Try it -
Any images in the records should be skipped; transcribe the rest exactly.

Dataset excerpts -
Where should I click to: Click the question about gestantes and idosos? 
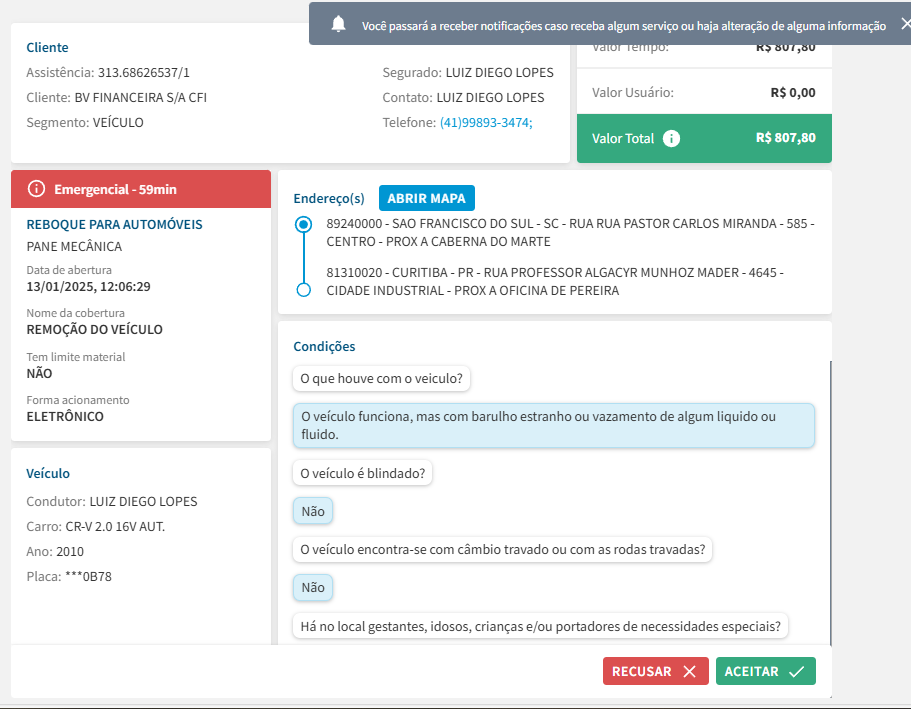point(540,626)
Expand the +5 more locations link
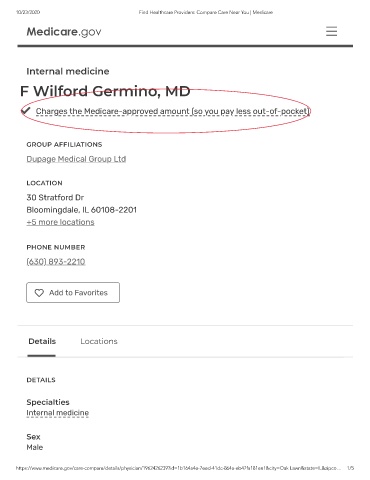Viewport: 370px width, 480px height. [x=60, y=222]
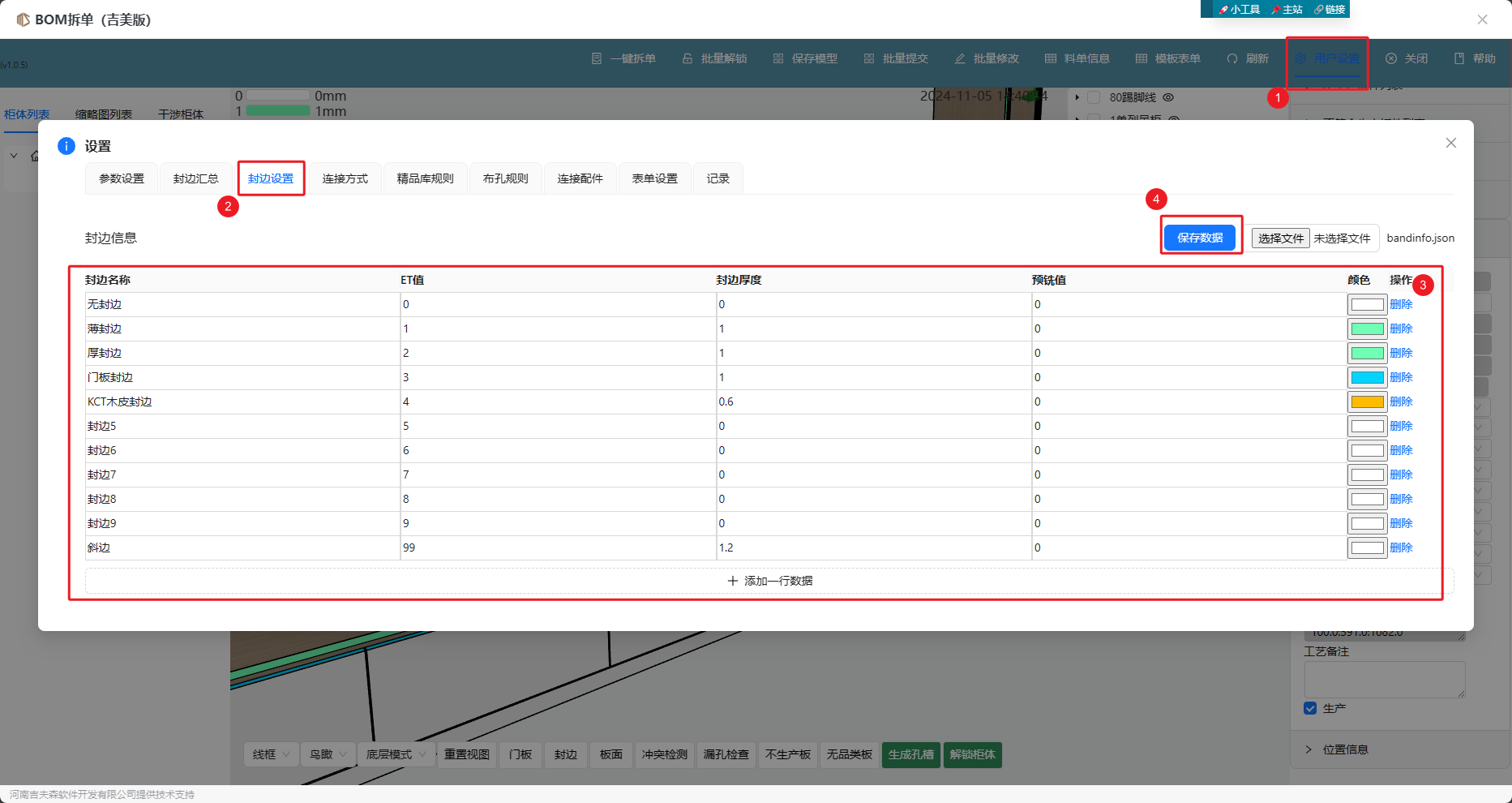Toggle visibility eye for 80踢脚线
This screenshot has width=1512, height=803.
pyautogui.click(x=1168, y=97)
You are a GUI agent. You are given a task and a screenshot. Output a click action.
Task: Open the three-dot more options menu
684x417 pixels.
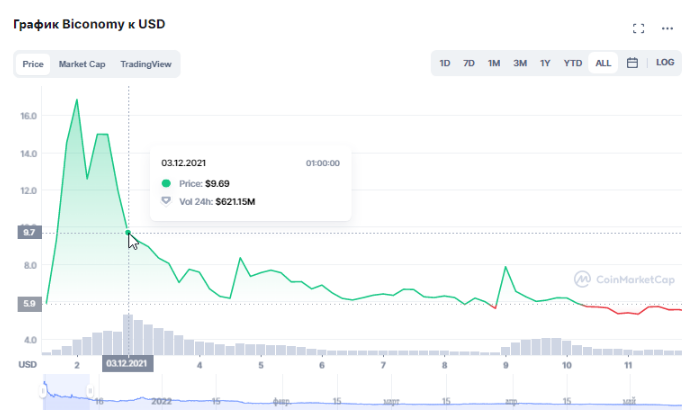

Written response -
Where should I click to: Click the question about gestantes and idosos? 
point(540,626)
Expand the +5 more locations link
Viewport: 370px width, 480px height. [x=60, y=222]
Toggle visibility eye for 80踢脚线
This screenshot has width=1512, height=803.
pyautogui.click(x=1168, y=97)
You are a GUI agent. You are given a task and a screenshot. Output a click action.
Task: Open the three-dot more options menu
684x417 pixels.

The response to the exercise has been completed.